(WORK TO COMPLETE)
Copy the lines of the records below word for word, starting at the line that contains "You are a computer-use" and ending after the line that contains "[x=258, y=272]". Leave the pictures out of your copy.

(PROVIDED RECORDS)

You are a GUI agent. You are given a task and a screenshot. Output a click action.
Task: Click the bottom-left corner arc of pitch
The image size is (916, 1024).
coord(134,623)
---
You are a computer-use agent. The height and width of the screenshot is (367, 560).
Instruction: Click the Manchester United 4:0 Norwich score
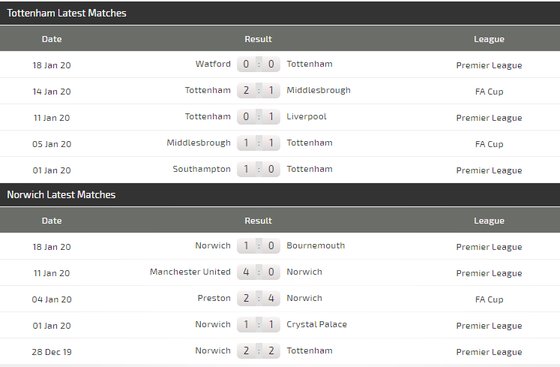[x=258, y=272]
---
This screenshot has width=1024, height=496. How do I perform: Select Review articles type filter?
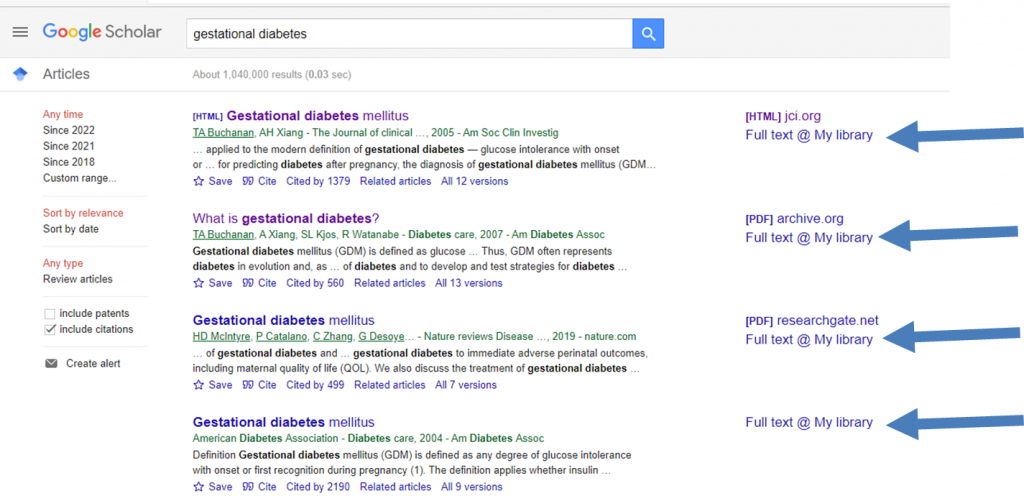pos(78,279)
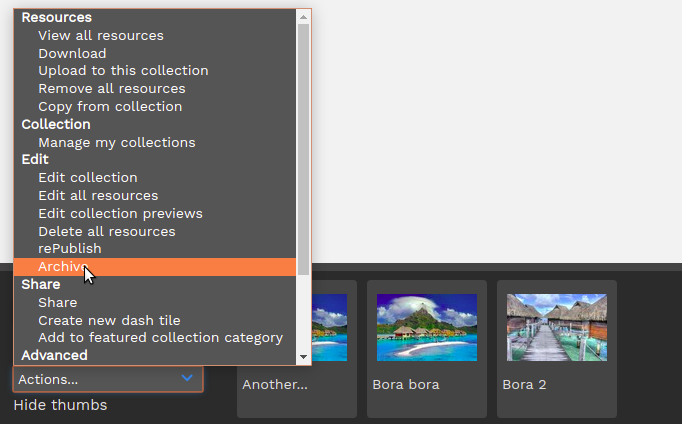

(SOLUTION FOR THIS EXERCISE)
You are a computer-use agent. The height and width of the screenshot is (367, 560).
Instruction: Click the Manchester United 4:0 Norwich score
[x=258, y=272]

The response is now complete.